[mercury-users] Request for comments on this code

Ralph Becket rafe at csse.unimelb.edu.au
Tue Jul 11 15:46:35 AEST 2006


Here's my two worms' worth:

I've always assumed that the IO state corresponded to a representation
of part of the world, including parts of the state of the computer
running the computation.

When an IO operation is invoked, the universe gets to manipulate the IO
state just before and just after the IO operation is carried out.

That is, when I write

	io.print(..., !IO),

what really happens is

	universe_gets_a_turn(!IO),
	io.print(..., !IO),
	universe_gets_a_turn(!IO),

What the universe does, however, is cc_multi (i.e., for any IO state
there are many possible successor IO states, but we only get one of
them and we can't backtrack.)

Under that interpretation, IO operations should be cc_multi.

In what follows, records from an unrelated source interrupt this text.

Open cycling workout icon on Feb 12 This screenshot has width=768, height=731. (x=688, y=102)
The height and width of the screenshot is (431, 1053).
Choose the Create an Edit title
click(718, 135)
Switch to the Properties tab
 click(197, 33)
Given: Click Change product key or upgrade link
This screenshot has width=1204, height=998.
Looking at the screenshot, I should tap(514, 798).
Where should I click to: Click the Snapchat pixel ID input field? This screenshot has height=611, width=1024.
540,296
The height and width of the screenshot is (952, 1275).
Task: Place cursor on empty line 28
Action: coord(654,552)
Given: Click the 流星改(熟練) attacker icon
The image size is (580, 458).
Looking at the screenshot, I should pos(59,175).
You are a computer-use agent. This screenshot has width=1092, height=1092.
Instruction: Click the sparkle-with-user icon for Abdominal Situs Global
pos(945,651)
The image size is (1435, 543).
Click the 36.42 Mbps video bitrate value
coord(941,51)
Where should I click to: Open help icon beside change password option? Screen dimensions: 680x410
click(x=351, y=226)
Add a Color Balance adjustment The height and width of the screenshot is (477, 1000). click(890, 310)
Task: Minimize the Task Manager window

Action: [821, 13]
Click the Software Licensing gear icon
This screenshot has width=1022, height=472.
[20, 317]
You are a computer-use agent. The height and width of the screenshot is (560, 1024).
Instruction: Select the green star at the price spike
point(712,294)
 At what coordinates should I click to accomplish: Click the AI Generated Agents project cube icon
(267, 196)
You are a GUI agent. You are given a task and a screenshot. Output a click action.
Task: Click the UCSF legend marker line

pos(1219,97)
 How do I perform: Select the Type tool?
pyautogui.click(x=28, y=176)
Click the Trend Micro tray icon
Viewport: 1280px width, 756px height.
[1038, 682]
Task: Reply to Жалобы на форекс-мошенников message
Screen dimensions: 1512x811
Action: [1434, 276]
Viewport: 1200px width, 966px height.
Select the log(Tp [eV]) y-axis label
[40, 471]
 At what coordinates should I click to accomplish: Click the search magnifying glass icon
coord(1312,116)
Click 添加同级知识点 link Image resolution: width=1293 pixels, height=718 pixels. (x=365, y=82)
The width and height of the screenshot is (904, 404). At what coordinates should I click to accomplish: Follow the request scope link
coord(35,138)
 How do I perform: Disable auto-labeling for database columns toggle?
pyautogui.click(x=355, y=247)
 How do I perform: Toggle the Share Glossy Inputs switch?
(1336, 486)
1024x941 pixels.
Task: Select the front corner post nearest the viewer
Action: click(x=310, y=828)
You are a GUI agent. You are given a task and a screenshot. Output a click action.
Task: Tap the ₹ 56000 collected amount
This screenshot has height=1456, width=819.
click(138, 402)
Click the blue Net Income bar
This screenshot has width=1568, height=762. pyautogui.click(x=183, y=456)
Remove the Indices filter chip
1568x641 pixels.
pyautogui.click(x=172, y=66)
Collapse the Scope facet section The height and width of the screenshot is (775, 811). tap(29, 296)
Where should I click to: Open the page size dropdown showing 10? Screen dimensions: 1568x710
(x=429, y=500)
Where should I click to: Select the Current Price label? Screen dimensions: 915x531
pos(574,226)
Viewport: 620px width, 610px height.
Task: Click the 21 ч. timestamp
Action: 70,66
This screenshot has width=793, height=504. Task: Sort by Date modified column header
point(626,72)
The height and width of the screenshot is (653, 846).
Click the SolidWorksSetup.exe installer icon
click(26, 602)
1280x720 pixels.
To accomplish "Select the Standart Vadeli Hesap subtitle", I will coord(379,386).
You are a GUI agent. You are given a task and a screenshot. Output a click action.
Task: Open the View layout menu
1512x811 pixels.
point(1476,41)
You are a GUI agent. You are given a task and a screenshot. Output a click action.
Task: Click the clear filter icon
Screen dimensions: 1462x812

However, there is a strong pragmatic argument that allows us to mark IO
operations to be det, namely that it allows us to distinguish between
the cc-ness of our program vs the cc-ness of the universe.

(As far as I'm aware, (di/uo + det) and (cc_multi) both place identical
constraints on my code.)

Is there a problem with this view (i.e., IO is really cc_multi, but we
actually lose something if we don't pretend it's det)?